WHAT IS REQUIRED
The required output is the lines below from the line containing "Je vis à l'étranger (581, 1376)" to the line containing "J'ai besoin de", inclusive, retyped exactly. No other lines belong in it.
BEGIN DATA SUPPLIED
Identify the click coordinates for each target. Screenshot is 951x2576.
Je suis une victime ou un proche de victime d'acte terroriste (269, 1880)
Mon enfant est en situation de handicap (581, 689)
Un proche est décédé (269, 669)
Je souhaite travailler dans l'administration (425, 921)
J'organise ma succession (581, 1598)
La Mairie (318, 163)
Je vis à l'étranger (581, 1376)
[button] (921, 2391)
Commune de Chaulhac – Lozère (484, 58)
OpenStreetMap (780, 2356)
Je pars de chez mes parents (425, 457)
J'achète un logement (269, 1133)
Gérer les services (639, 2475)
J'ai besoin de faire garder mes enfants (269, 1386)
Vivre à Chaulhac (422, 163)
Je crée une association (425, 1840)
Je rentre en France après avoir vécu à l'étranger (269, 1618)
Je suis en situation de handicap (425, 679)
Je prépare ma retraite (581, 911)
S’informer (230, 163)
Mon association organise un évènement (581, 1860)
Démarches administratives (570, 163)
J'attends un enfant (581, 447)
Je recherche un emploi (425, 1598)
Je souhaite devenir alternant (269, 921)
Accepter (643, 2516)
END DATA SUPPLIED
ANSWER SPACE
Je vis à l'étranger (581, 1376)
[button] (921, 2391)
Commune de Chaulhac – Lozère (484, 58)
OpenStreetMap (780, 2356)
Je pars de chez mes parents (425, 457)
J'achète un logement (269, 1133)
Gérer les services (639, 2475)
J'ai besoin de faire garder mes enfants (269, 1386)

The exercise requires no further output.